Rrestlers: “it reminds me a bit of Sigur Ros the way the songs can put you in a trance, that’s the unspoken aim”

A new act born out of plenty fo experience, Rrestlers come from the same north Dublin stable that’s pumping out acts like Girl Band and Fontaines D.C, but sit in a very different sonic world.

Intent on a kind of escapist, swirling approach to music that aims to put the listener in a trance, they draw on a wealth of experience and the energy that came from a temporary role subbing in another band.

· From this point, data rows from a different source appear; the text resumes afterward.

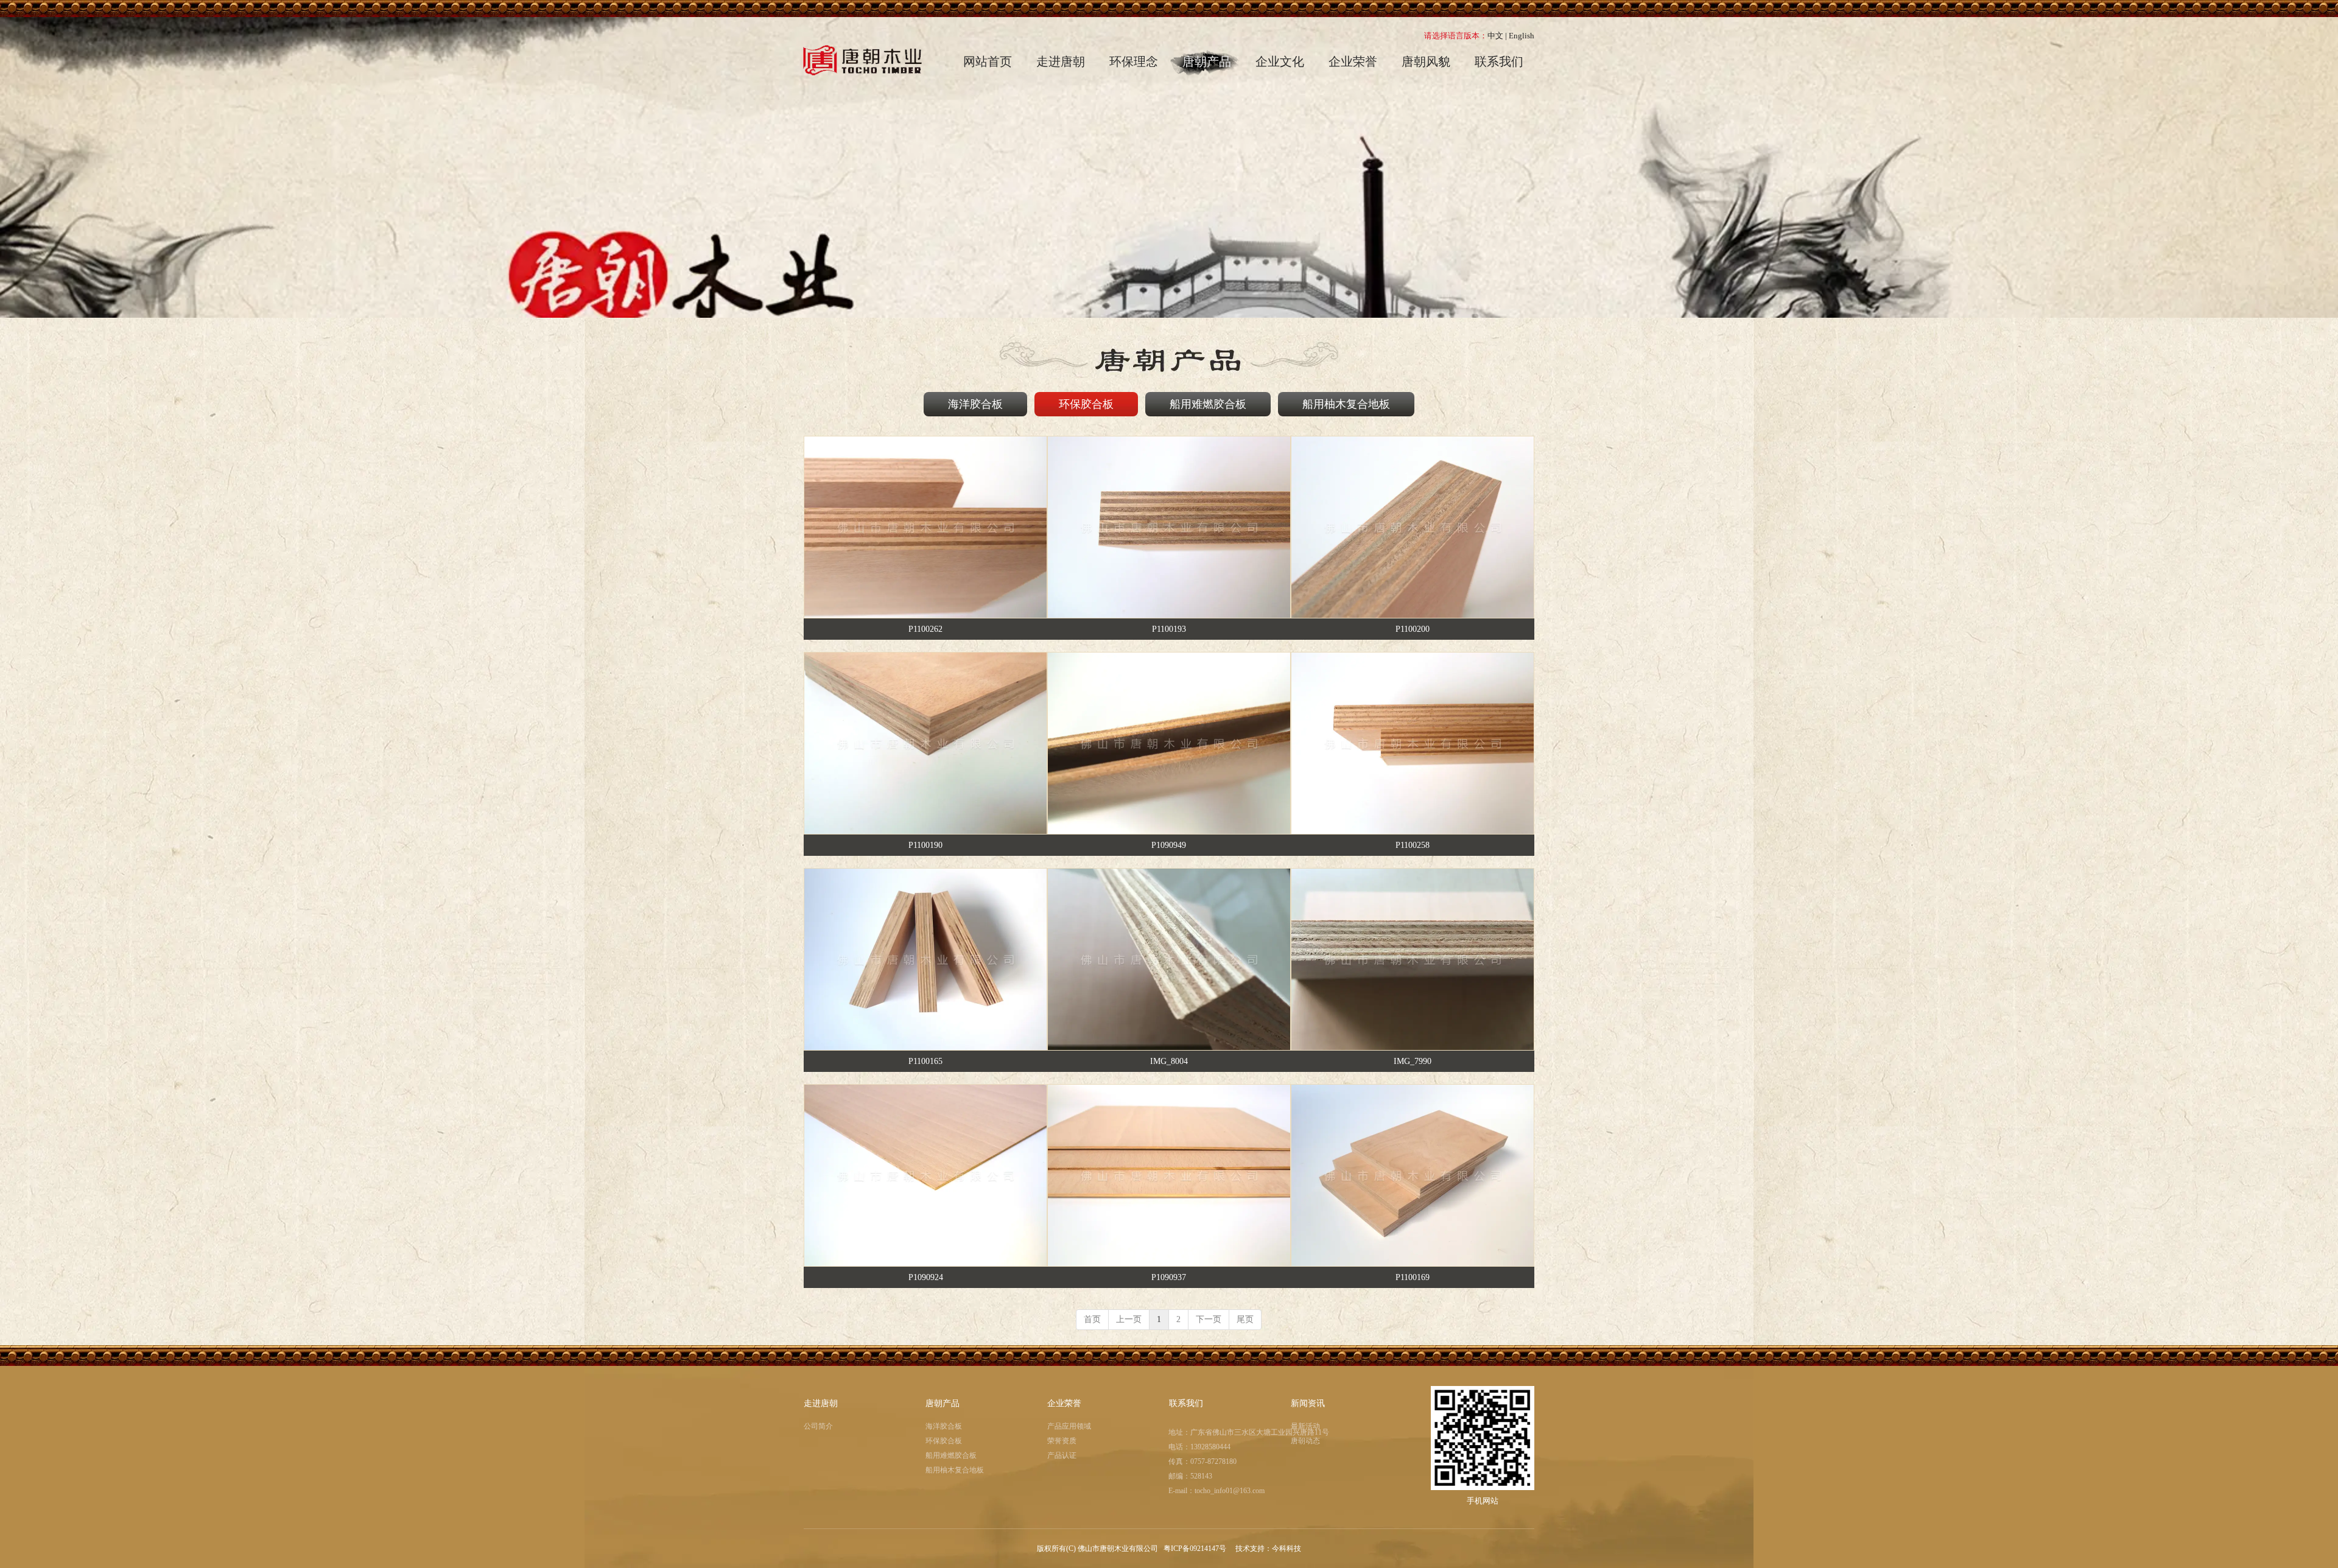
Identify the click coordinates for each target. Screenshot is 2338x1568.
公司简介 (818, 1426)
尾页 (1245, 1319)
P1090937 (1168, 1277)
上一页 (1129, 1319)
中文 (1495, 35)
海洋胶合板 (943, 1426)
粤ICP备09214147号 (1196, 1548)
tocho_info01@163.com (1230, 1490)
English (1521, 35)
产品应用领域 (1069, 1426)
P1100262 (925, 629)
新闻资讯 (1308, 1403)
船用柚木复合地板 (954, 1470)
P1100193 (1169, 629)
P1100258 (1412, 845)
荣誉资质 (1061, 1441)
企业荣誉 (1064, 1403)
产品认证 (1061, 1455)
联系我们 (1186, 1403)
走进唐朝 (821, 1403)
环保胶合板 (943, 1441)
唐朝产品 (942, 1403)
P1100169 (1412, 1277)
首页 (1092, 1319)
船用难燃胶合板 (951, 1455)
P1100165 (925, 1061)
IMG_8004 (1169, 1061)
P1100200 (1412, 629)
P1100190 (925, 845)
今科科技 (1286, 1548)
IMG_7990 (1412, 1061)
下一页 (1208, 1319)
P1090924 (925, 1277)
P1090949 (1168, 845)
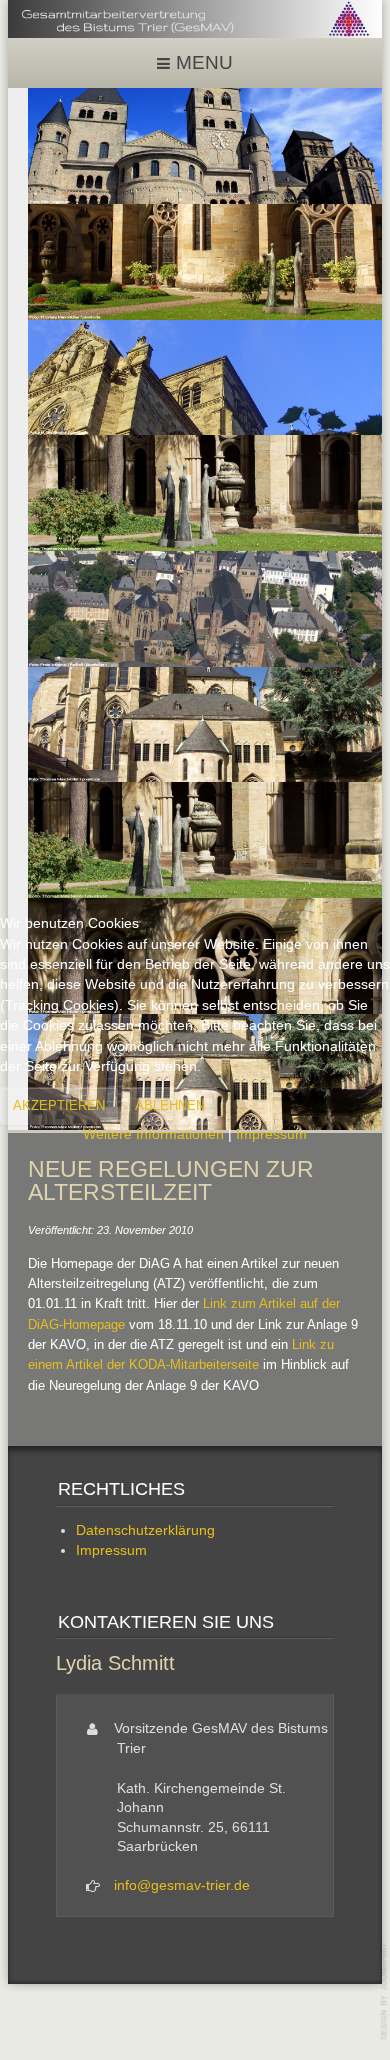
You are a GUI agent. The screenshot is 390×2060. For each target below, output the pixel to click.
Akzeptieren (59, 1105)
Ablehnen (170, 1105)
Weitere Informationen (153, 1134)
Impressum (271, 1134)
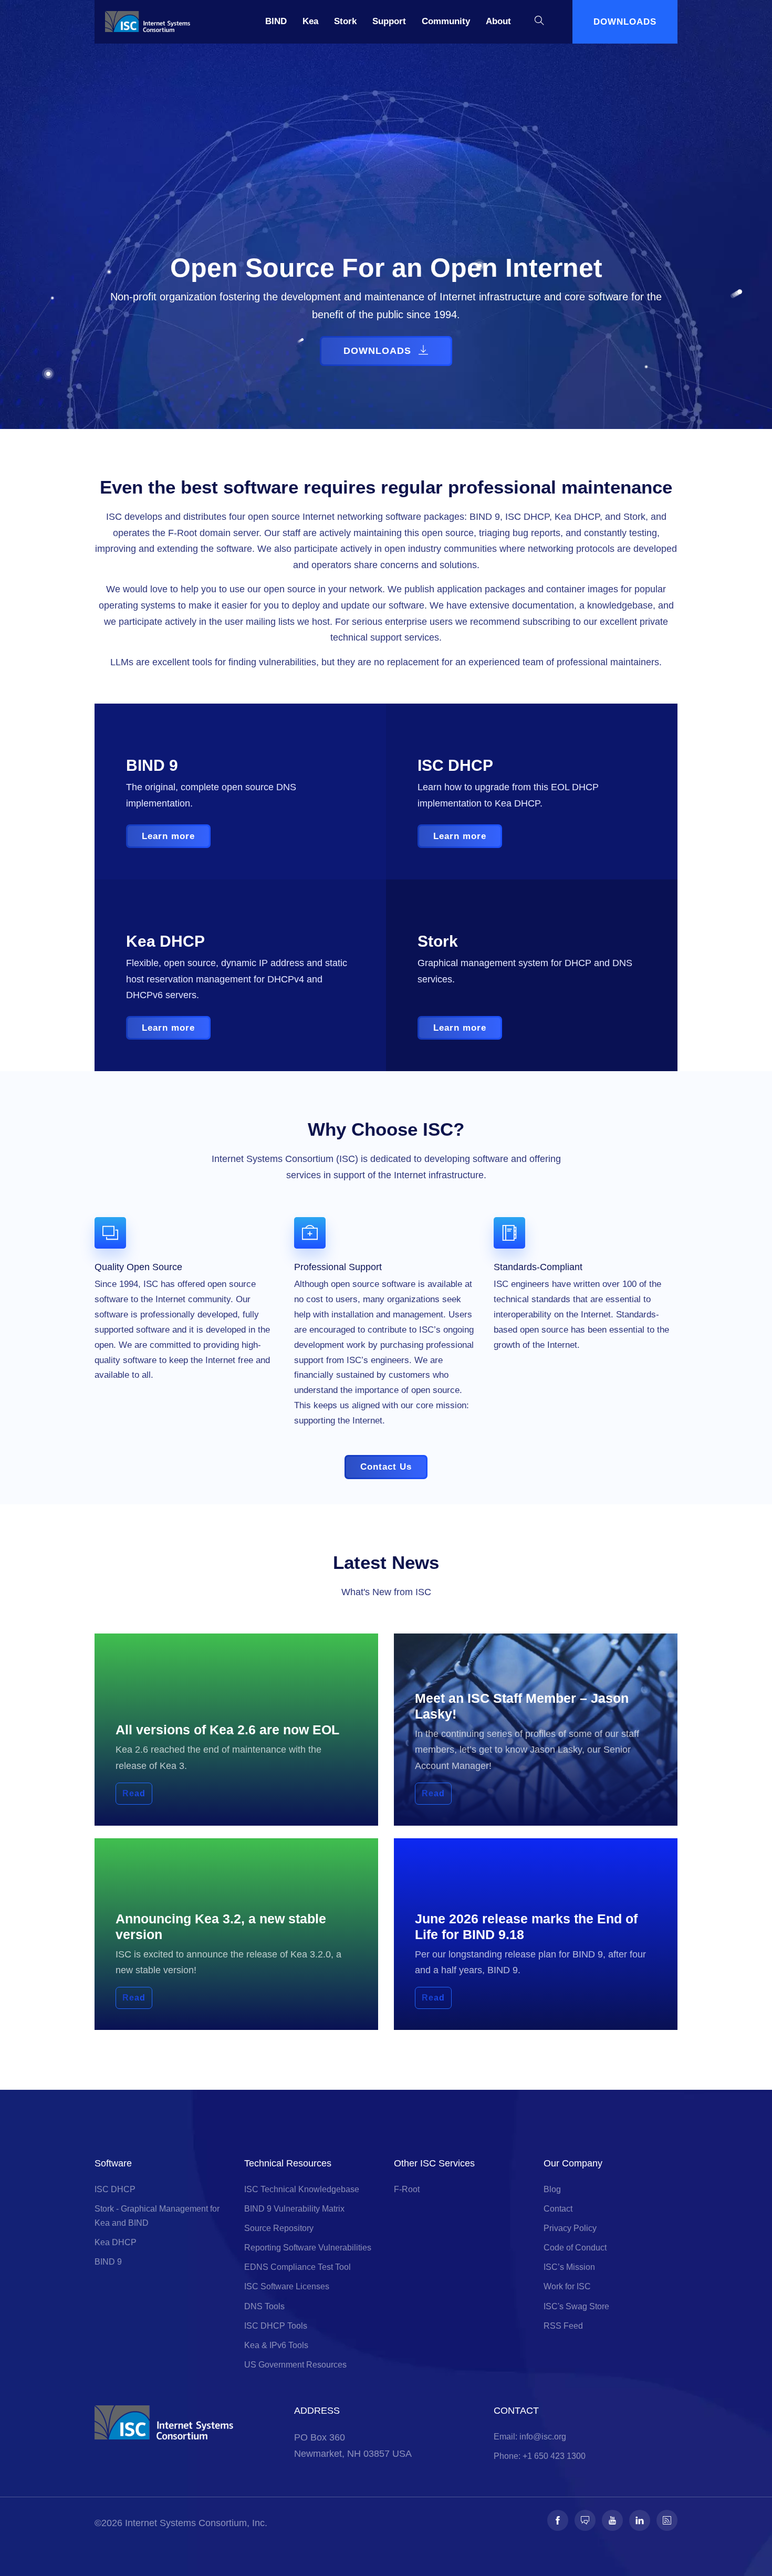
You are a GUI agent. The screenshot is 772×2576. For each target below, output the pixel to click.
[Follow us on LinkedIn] (639, 2520)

Their debut track ‘Spore’ could hardly be more timely, given it deals in isolation, abandonment and a lack of contact. It’s also a seven-plus minute epic. Here’s what they had to say about it all when I caught up with Paddy Groenland, vocalist with both Rrestlers and his other act, Paj.

Tell me the story behind the new act – is it intended to go far outside of your collective previous experience?

Sure. Paddy here, vox & bass. I play with Ryan Hargadon in Rob de Boer’s band and it started there. Last year I asked Robbie Barrett and Ryan Hargadon to do a festival gig with my group (Paj). They were depping on that gig but the vibe between us was so good that I forced us to start a new band.

There’s a mad connection there where we can just start making noise and turn it into something that sounds like a song. RRestlers is a source of pure live energy and a release for all of us so I think it has crazy potential.

What are you bringing from your various other roles into RRestlers?

Robbie has the most astonishing control of the drums, Ryan is patient and brilliant accompanist and I’m able to connect the two of them. There’s a lot of wisdom there because we’ve been around the block with loads of different bands. Because we’ve all played a lot we’re patient and let a vibe develop – it reminds me a bit of Sigur Ros the way the songs can put you in a trance, that’s the unspoken aim.

Spore could hardly be more appropriate. Presumably it was written prior to the pandemic. What was it intended to refer to?

It was intended to portray the feeling of an isolated singular being, believe it or not. I read the Kurdish phrase ‘I’ve no friend but the mountain’ about being abandoned by the world and it struck me as so melancholic and profoundly sad. The opening line is ‘invisible people, touch me not’ and that sets the tone.

The music came from our first jam together and I remember we were all vibing off of the epicness of it.